*WHAT TO PRODUCE:* Rewrite the part of these lines that opens with the line containing "Screen dimensions: 1568x729" and continues through the final line, switching "dropdown" to "menu" and leaving everything else unchanged. Leave the pictures out of your answer.

*EXTRACTED ENTRIES:*

::::

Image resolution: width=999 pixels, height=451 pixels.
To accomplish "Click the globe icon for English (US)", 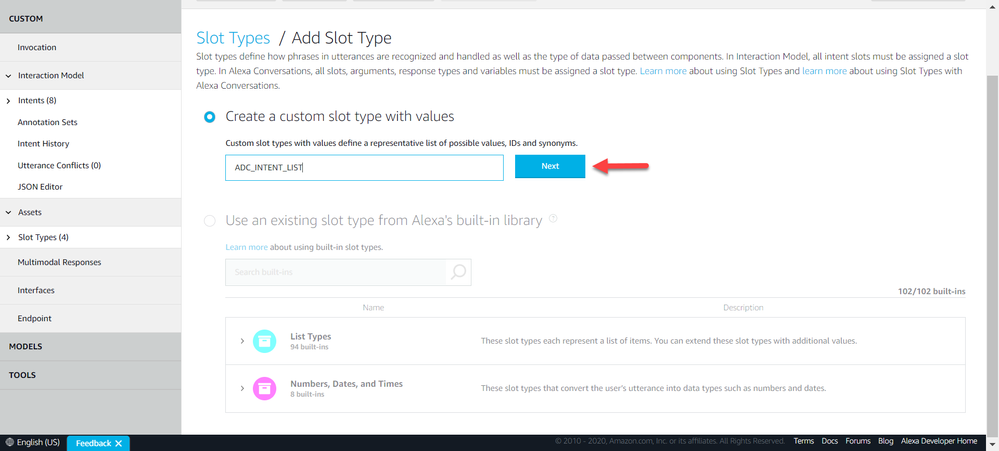I will (9, 442).
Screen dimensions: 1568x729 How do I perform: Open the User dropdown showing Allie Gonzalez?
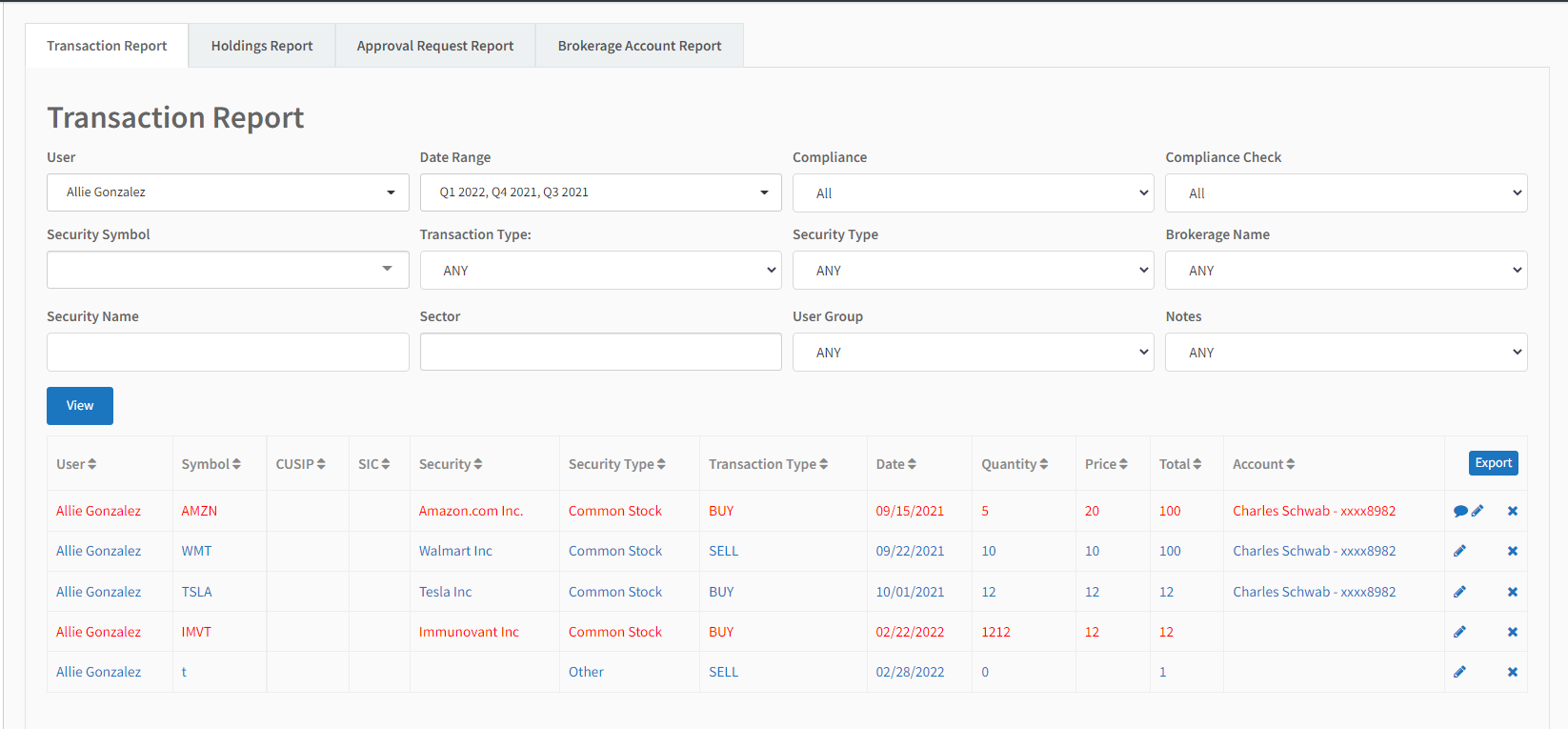228,192
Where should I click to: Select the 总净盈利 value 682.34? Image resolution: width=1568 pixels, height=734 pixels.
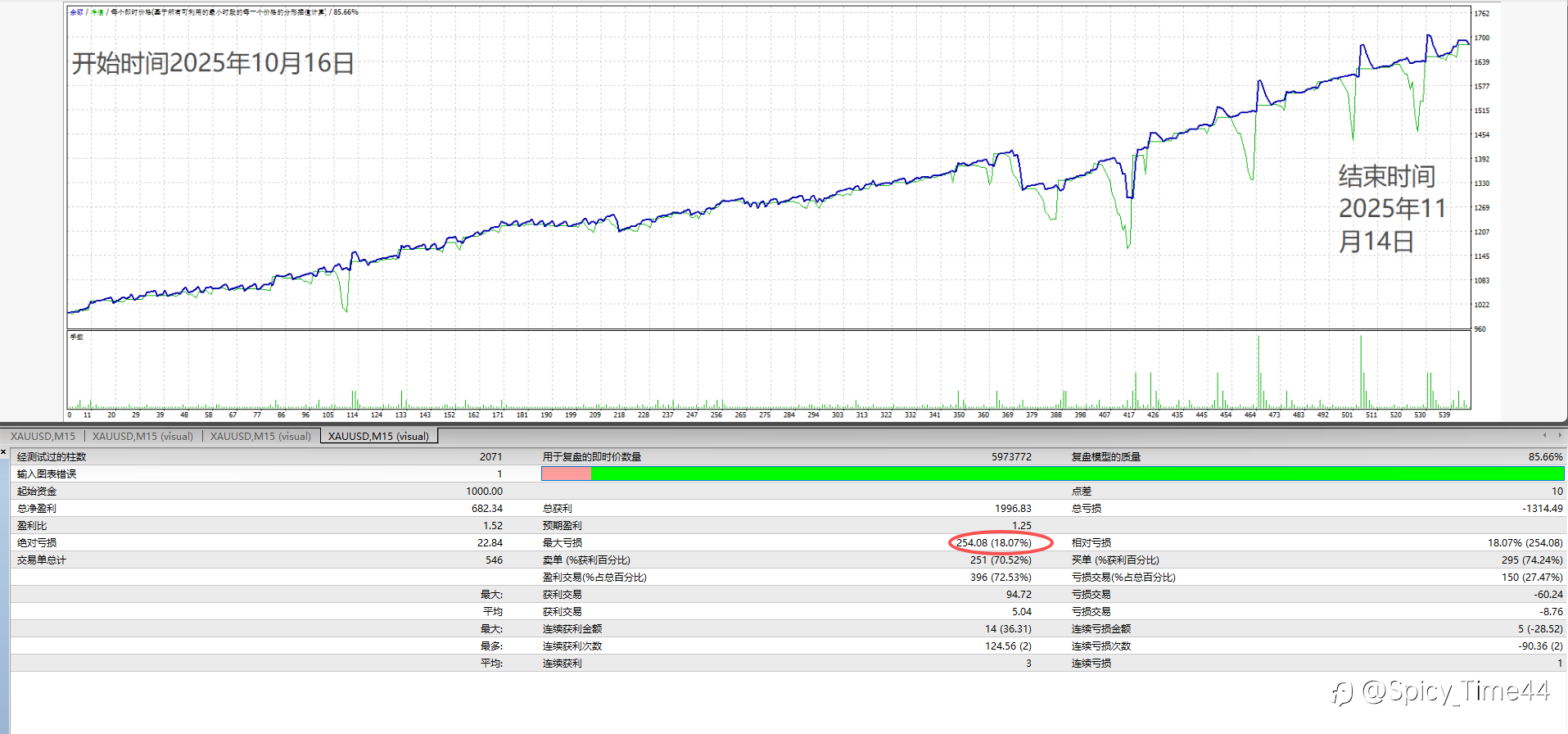[x=486, y=508]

::::

*THE SOLUTION:*
Screen dimensions: 1568x729 How do I perform: Open the User menu showing Allie Gonzalez?
228,192
Where should I click to: Select the 总净盈利 value 682.34? Image resolution: width=1568 pixels, height=734 pixels.
[x=486, y=508]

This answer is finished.